[Collected data entries]
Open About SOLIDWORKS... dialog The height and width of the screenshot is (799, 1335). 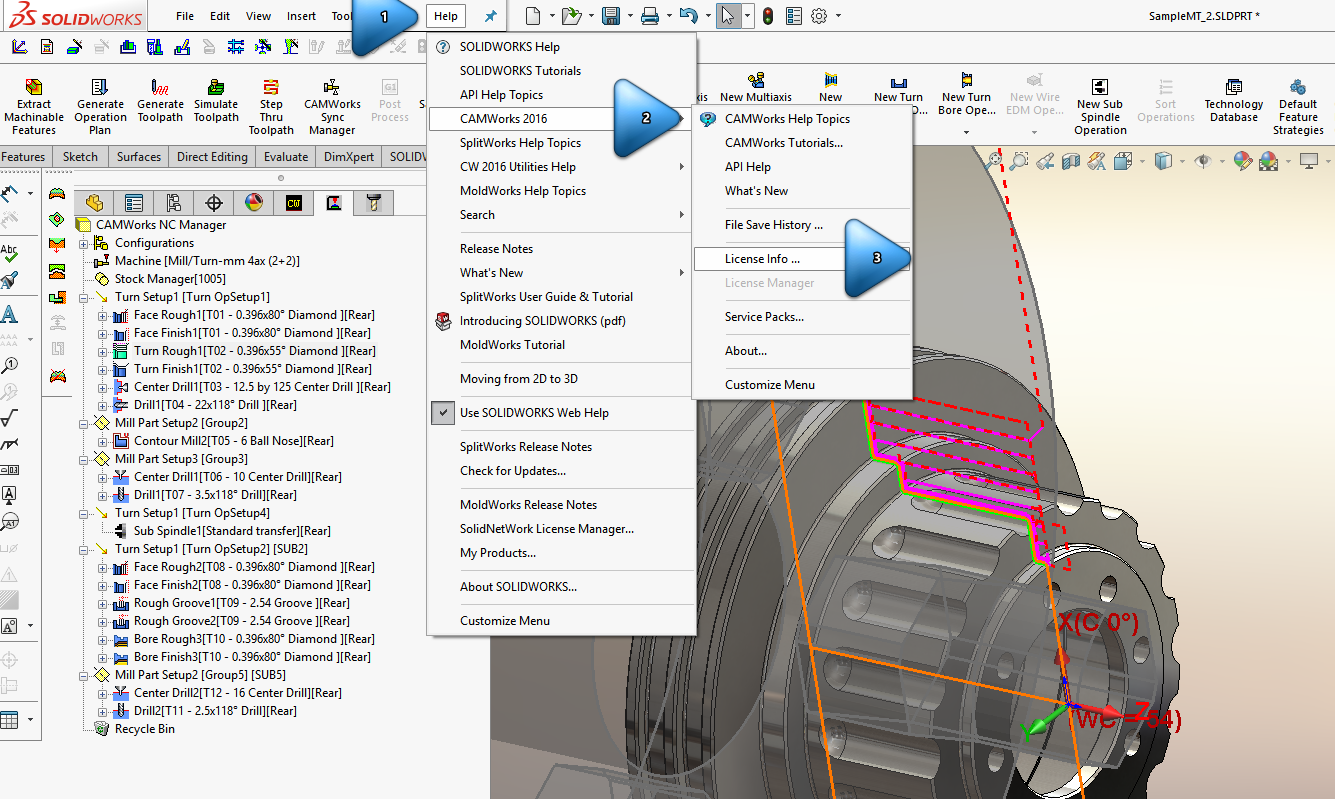click(518, 587)
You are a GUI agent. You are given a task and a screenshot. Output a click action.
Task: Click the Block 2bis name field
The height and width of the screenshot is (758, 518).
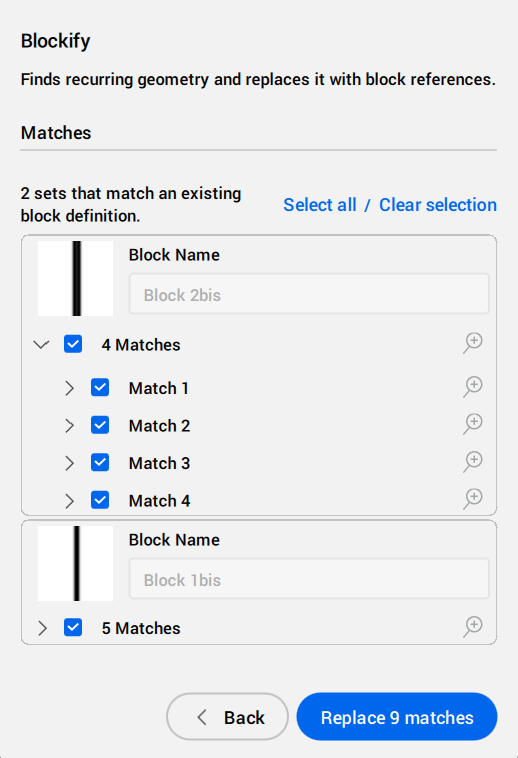click(309, 294)
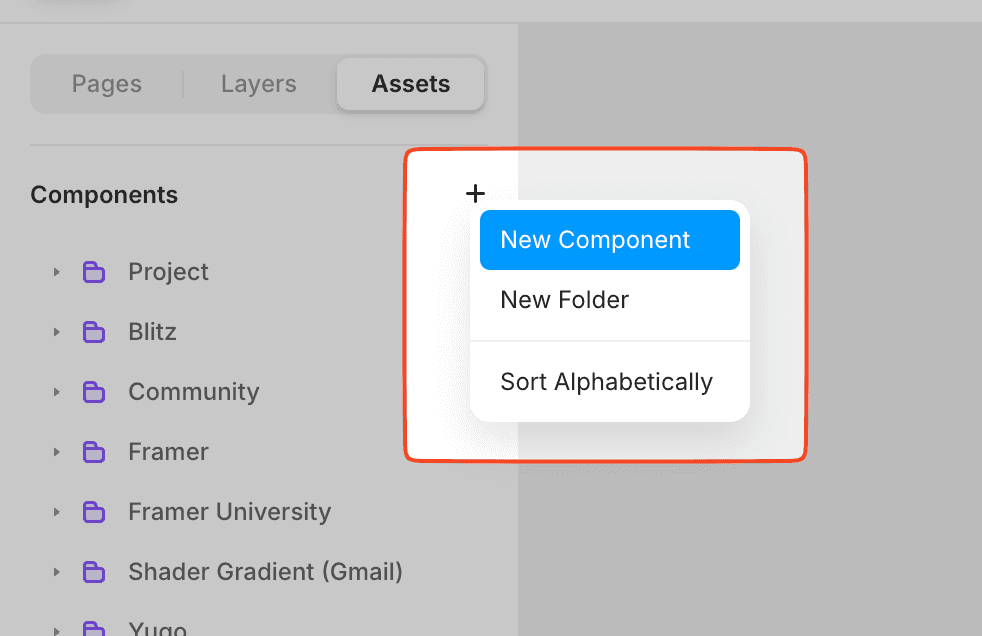Viewport: 982px width, 636px height.
Task: Open the Assets tab
Action: coord(411,84)
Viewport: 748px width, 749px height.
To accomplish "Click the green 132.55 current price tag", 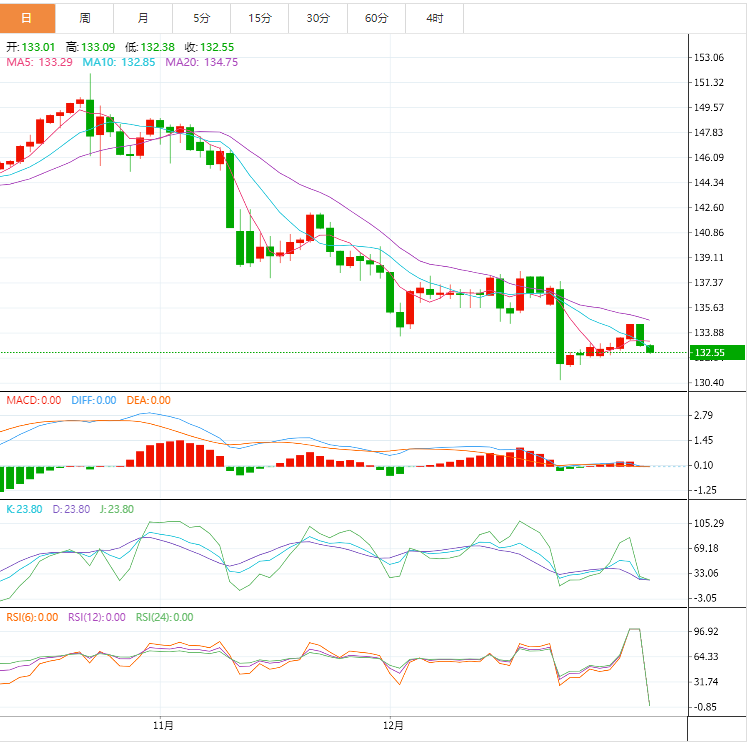I will tap(718, 352).
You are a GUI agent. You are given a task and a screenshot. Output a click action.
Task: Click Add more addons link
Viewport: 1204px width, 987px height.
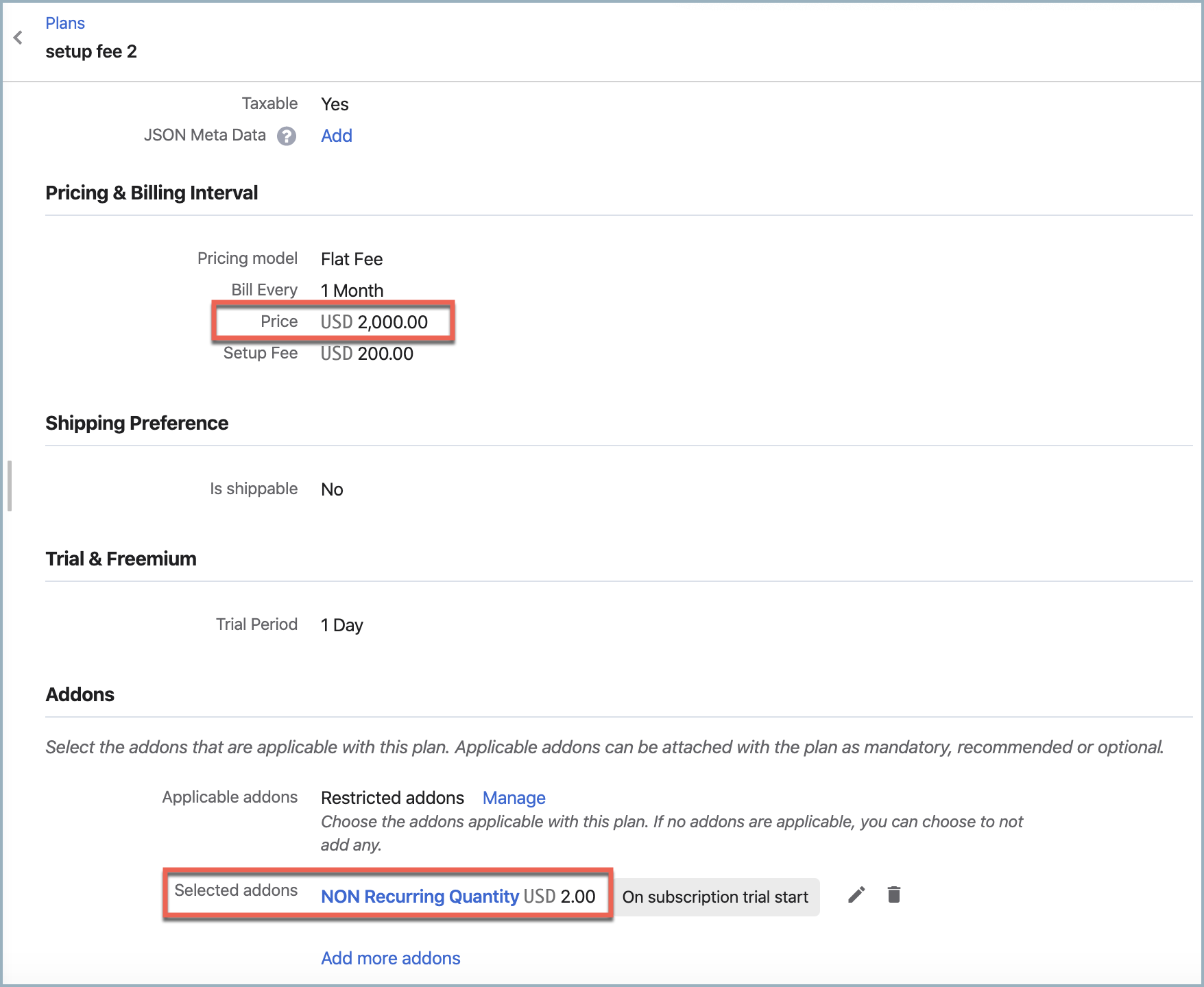(390, 958)
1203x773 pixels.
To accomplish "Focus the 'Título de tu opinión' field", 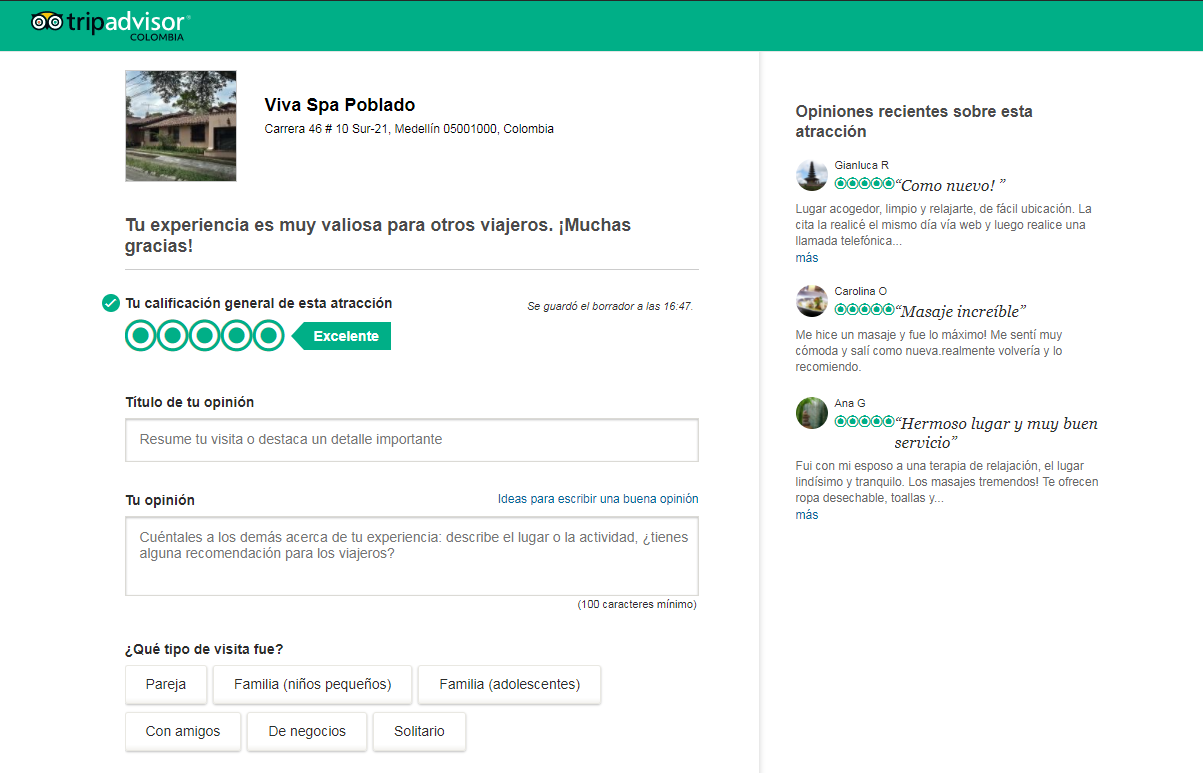I will (x=411, y=440).
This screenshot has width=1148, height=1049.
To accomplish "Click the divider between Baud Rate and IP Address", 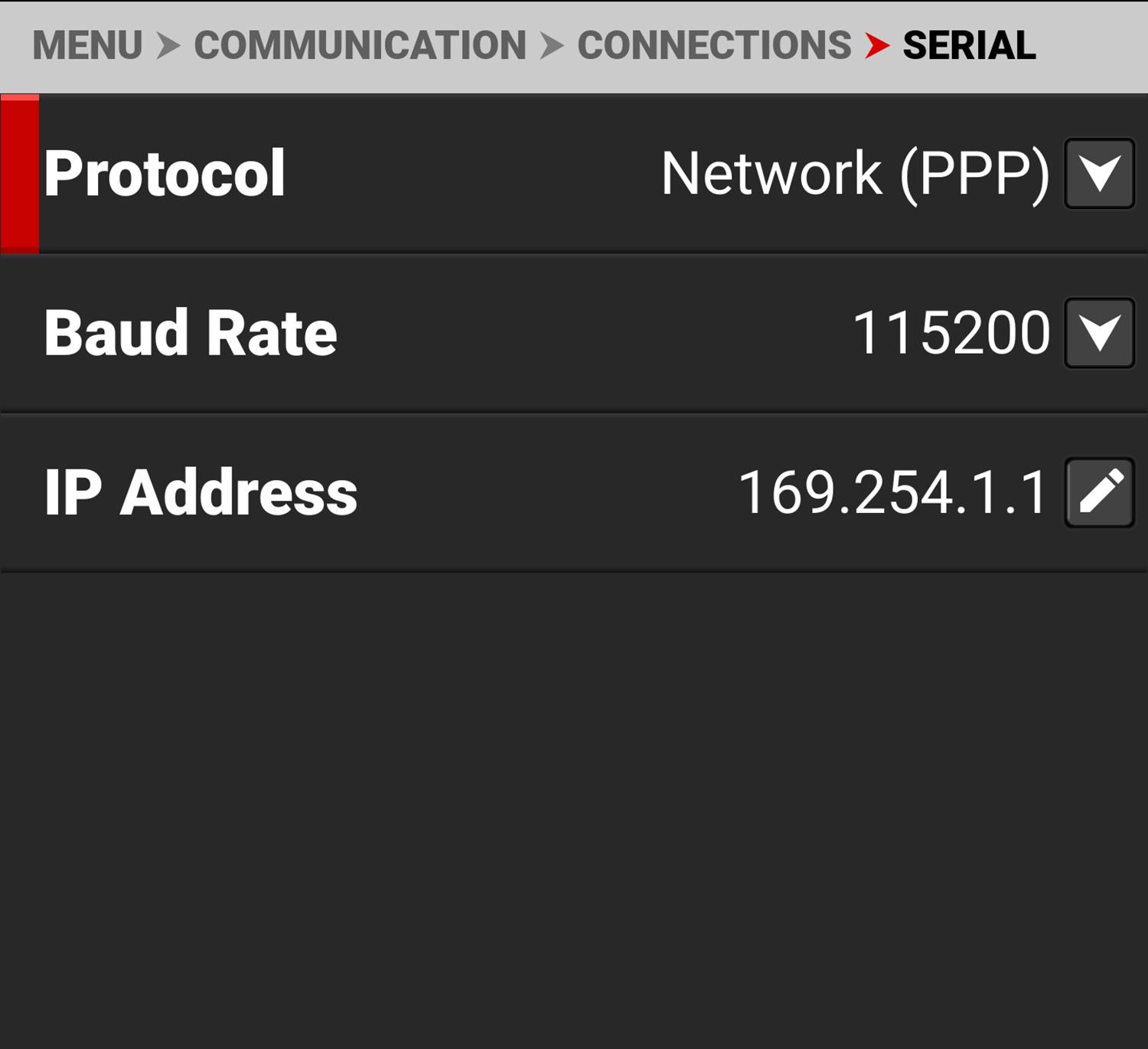I will coord(574,413).
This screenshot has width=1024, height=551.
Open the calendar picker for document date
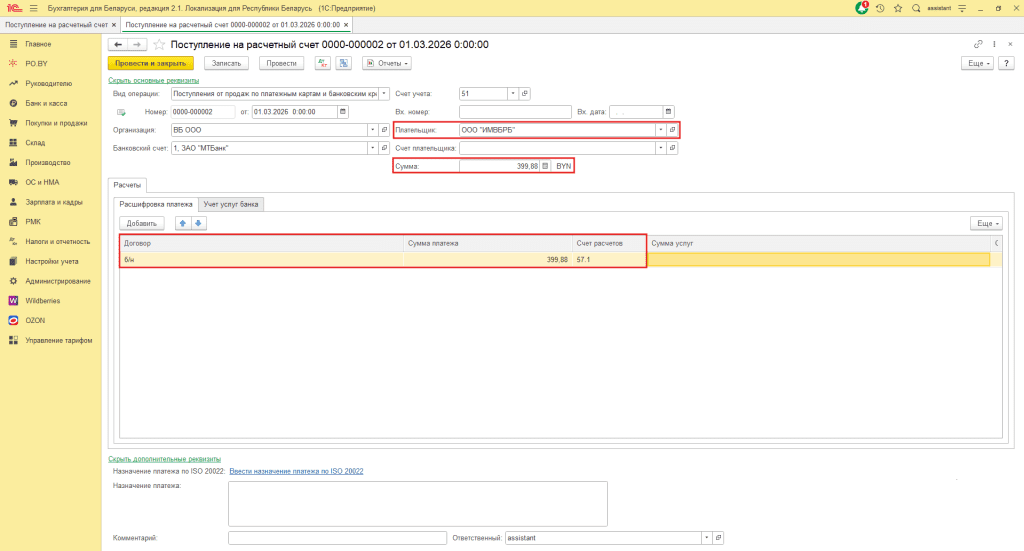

(EXERCISE)
Out of the records above, pull the lines that include the word "This".

(SOLUTION)
This screenshot has width=1148, height=1049.
This screenshot has width=1024, height=551.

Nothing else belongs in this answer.